[PROVIDED DATA]

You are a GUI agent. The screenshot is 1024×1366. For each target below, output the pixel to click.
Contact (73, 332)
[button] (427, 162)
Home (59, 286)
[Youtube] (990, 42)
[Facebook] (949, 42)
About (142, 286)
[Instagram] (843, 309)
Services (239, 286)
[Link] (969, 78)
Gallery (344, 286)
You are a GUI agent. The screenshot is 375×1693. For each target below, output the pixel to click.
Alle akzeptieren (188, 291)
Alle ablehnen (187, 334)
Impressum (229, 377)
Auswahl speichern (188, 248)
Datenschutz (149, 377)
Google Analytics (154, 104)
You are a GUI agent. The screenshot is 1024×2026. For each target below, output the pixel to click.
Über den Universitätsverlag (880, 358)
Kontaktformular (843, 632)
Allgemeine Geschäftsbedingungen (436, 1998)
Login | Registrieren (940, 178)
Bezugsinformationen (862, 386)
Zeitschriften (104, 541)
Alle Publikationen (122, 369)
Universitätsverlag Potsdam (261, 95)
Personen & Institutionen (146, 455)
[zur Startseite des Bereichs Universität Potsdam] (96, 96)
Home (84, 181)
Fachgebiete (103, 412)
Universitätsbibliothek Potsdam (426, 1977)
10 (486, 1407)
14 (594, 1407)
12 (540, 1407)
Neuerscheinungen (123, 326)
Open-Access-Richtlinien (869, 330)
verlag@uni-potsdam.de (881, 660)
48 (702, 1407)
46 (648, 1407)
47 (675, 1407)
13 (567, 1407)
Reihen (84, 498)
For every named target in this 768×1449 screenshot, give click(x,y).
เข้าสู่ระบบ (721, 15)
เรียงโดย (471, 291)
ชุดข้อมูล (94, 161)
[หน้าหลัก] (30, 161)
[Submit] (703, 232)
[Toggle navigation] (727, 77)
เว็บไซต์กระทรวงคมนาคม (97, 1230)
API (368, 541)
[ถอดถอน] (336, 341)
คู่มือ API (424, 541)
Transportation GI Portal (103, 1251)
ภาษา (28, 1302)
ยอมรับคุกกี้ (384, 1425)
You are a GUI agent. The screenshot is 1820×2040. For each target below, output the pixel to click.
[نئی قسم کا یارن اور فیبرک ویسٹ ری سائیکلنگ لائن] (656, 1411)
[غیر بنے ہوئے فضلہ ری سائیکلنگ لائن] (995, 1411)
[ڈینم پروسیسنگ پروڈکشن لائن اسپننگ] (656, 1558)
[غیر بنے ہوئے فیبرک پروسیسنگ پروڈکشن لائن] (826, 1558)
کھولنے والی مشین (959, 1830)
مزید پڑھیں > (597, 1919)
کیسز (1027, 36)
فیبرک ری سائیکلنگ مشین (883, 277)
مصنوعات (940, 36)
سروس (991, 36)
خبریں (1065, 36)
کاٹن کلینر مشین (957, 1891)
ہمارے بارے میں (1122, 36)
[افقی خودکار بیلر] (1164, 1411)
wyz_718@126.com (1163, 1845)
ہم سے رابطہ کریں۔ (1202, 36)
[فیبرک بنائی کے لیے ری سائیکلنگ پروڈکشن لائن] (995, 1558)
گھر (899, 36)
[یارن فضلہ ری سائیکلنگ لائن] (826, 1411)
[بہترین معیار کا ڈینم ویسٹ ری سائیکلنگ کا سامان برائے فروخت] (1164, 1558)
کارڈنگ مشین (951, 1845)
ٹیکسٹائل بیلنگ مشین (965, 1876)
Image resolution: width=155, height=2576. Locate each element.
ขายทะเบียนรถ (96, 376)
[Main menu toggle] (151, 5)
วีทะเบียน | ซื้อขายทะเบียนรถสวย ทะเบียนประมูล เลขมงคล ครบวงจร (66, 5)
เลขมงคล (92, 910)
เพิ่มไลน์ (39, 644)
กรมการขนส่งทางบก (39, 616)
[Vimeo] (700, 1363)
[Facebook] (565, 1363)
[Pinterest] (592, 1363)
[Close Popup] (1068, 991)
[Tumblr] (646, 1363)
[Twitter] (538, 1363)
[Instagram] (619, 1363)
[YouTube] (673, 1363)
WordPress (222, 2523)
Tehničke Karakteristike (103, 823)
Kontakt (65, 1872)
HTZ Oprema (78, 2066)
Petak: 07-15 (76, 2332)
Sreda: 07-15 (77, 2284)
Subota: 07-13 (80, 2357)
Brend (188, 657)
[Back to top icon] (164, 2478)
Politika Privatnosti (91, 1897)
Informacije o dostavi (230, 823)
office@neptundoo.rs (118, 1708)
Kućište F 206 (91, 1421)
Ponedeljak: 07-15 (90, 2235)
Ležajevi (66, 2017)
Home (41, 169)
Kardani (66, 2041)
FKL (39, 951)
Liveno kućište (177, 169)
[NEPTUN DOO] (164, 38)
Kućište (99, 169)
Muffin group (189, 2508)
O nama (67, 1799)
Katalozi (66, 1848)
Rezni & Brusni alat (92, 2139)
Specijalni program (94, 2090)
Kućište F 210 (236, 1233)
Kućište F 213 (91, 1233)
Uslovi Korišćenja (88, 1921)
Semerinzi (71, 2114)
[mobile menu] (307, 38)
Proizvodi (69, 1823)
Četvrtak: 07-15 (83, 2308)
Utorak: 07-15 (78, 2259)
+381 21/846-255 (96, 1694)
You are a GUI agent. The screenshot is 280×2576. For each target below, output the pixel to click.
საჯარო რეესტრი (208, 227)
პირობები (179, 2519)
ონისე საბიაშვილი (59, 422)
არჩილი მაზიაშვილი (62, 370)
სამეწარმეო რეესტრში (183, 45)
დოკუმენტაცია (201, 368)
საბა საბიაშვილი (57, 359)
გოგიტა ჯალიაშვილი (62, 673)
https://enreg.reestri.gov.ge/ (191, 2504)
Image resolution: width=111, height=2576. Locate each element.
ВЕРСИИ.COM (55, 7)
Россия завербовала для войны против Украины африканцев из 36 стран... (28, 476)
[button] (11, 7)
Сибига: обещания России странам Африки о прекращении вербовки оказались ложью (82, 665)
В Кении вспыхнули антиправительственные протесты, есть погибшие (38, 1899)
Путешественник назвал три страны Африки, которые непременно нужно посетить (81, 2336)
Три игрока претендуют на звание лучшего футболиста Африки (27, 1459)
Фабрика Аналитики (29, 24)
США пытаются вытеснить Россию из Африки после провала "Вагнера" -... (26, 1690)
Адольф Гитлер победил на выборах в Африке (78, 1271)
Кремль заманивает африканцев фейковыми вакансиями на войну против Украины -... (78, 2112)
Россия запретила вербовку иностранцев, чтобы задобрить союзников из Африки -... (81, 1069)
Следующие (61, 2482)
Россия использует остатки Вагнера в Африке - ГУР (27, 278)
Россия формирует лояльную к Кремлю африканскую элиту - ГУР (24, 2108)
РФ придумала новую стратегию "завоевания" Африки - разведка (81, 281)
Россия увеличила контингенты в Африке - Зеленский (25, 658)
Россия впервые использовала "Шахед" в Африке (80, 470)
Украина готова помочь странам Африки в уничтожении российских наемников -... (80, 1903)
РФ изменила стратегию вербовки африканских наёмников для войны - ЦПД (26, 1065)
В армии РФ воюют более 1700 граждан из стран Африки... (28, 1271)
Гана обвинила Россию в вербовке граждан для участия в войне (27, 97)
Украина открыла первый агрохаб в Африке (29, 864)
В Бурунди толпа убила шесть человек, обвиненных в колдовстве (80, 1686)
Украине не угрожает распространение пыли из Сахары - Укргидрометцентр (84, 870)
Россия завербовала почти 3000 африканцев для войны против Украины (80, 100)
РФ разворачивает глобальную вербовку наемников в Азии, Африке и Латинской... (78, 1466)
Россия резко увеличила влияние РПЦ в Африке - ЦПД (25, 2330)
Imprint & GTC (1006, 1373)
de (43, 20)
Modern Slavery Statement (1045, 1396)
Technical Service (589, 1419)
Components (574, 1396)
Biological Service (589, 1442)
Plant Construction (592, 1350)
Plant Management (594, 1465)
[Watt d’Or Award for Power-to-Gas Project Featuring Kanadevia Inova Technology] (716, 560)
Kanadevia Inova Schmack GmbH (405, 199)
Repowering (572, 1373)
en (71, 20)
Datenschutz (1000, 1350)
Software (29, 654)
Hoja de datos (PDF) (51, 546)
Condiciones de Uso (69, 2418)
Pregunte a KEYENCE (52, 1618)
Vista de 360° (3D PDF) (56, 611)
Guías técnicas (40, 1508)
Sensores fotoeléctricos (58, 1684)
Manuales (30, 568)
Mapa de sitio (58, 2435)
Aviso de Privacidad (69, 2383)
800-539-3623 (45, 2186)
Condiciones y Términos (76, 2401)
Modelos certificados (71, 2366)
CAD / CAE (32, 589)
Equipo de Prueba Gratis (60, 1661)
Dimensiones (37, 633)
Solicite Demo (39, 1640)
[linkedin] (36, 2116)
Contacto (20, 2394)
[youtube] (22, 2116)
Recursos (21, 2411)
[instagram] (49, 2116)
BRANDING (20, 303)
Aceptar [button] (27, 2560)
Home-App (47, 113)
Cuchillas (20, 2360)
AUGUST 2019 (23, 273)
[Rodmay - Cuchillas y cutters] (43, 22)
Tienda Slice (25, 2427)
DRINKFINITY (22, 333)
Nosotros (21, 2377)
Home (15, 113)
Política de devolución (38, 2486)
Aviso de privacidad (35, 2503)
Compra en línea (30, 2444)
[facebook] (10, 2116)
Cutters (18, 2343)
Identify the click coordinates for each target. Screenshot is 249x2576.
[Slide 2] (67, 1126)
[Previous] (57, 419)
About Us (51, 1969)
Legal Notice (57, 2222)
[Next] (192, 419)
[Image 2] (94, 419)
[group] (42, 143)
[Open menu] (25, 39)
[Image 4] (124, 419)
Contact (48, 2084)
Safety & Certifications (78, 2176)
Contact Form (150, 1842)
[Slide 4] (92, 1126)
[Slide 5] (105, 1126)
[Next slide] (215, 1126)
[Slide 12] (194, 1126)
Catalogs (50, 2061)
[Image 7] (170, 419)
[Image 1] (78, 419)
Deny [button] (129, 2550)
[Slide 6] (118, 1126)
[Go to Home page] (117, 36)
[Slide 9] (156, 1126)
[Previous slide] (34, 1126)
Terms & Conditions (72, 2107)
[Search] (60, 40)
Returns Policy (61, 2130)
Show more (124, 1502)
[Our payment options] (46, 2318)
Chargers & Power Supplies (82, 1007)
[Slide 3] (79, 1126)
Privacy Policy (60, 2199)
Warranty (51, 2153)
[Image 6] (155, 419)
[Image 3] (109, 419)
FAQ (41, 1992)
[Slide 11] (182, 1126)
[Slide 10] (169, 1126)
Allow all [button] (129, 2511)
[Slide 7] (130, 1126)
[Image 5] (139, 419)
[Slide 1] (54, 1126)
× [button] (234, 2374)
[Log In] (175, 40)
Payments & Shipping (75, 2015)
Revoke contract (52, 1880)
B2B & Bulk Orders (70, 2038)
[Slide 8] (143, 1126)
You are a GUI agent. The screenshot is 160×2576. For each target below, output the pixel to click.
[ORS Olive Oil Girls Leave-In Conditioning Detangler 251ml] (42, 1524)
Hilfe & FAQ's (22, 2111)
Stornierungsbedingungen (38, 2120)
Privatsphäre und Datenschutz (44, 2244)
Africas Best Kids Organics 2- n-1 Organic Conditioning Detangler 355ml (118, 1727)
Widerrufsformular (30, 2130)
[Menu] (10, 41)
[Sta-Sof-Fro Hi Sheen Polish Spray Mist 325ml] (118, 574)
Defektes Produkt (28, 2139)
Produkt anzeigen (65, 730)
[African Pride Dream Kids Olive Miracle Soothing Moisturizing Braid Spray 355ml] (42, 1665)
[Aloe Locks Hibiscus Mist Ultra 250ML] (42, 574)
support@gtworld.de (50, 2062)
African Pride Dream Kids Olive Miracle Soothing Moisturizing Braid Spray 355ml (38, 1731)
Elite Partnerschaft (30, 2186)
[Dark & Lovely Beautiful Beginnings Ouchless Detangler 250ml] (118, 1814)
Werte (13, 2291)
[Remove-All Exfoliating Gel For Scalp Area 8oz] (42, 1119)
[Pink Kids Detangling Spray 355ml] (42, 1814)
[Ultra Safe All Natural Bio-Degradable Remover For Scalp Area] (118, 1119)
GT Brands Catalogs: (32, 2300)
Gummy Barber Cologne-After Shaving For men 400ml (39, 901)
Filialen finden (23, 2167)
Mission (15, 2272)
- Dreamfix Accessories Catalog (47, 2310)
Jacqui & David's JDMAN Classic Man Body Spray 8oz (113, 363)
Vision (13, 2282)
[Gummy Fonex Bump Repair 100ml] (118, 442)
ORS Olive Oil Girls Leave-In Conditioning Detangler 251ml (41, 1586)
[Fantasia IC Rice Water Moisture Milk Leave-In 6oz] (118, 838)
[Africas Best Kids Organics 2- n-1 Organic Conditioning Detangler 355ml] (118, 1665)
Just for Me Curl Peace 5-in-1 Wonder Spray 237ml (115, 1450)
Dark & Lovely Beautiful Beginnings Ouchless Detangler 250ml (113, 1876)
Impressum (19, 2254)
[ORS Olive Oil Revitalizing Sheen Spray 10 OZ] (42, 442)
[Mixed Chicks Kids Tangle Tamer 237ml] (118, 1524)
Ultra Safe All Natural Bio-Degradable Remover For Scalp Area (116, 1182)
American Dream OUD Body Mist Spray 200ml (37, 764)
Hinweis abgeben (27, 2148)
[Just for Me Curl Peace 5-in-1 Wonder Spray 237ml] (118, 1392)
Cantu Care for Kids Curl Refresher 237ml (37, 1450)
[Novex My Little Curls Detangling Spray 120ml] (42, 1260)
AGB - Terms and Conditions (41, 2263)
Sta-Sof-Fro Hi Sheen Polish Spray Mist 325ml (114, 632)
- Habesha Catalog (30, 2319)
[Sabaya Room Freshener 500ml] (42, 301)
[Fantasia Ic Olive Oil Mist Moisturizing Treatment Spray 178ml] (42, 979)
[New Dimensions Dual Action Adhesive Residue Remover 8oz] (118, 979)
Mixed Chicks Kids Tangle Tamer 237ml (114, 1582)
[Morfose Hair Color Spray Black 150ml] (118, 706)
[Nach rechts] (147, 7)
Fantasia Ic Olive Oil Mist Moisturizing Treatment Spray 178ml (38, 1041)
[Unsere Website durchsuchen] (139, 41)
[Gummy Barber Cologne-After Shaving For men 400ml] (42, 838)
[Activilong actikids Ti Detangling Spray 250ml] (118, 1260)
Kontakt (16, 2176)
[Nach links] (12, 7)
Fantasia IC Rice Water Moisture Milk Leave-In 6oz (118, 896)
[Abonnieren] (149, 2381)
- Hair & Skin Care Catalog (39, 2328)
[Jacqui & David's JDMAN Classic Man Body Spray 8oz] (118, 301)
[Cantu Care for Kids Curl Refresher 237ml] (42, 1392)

[ABOUT THIS EXERCISE] Everything from the line with "[Submit] (703, 232)" through the line with "Subota: 07-13 (80, 2357)" should be written out exactly as it appears above, end lines included, and nothing outside that range.

[TASK RESPONSE]
[Submit] (703, 232)
[Toggle navigation] (727, 77)
เว็บไซต์กระทรวงคมนาคม (97, 1230)
API (368, 541)
[ถอดถอน] (336, 341)
คู่มือ API (424, 541)
Transportation GI Portal (103, 1251)
ภาษา (28, 1302)
ยอมรับคุกกี้ (384, 1425)
You are a GUI agent. The screenshot is 1820×2040. For each target below, output the pixel to click.
[نئی قسم کا یارن اور فیبرک ویسٹ ری سائیکلنگ لائن] (656, 1411)
[غیر بنے ہوئے فضلہ ری سائیکلنگ لائن] (995, 1411)
[ڈینم پروسیسنگ پروڈکشن لائن اسپننگ] (656, 1558)
[غیر بنے ہوئے فیبرک پروسیسنگ پروڈکشن لائن] (826, 1558)
کھولنے والی مشین (959, 1830)
مزید پڑھیں > (597, 1919)
کیسز (1027, 36)
فیبرک ری سائیکلنگ مشین (883, 277)
مصنوعات (940, 36)
سروس (991, 36)
خبریں (1065, 36)
کاٹن کلینر مشین (957, 1891)
ہمارے بارے میں (1122, 36)
[افقی خودکار بیلر] (1164, 1411)
wyz_718@126.com (1163, 1845)
ہم سے رابطہ کریں۔ (1202, 36)
[فیبرک بنائی کے لیے ری سائیکلنگ پروڈکشن لائن] (995, 1558)
گھر (899, 36)
[یارن فضلہ ری سائیکلنگ لائن] (826, 1411)
[بہترین معیار کا ڈینم ویسٹ ری سائیکلنگ کا سامان برائے فروخت] (1164, 1558)
کارڈنگ مشین (951, 1845)
ٹیکسٹائل بیلنگ مشین (965, 1876)
Image resolution: width=155, height=2576. Locate each element.
ขายทะเบียนรถ (96, 376)
[Main menu toggle] (151, 5)
วีทะเบียน | ซื้อขายทะเบียนรถสวย ทะเบียนประมูล เลขมงคล ครบวงจร (66, 5)
เลขมงคล (92, 910)
เพิ่มไลน์ (39, 644)
กรมการขนส่งทางบก (39, 616)
[Vimeo] (700, 1363)
[Facebook] (565, 1363)
[Pinterest] (592, 1363)
[Close Popup] (1068, 991)
[Tumblr] (646, 1363)
[Twitter] (538, 1363)
[Instagram] (619, 1363)
[YouTube] (673, 1363)
WordPress (222, 2523)
Tehničke Karakteristike (103, 823)
Kontakt (65, 1872)
HTZ Oprema (78, 2066)
Petak: 07-15 (76, 2332)
Sreda: 07-15 (77, 2284)
Subota: 07-13 (80, 2357)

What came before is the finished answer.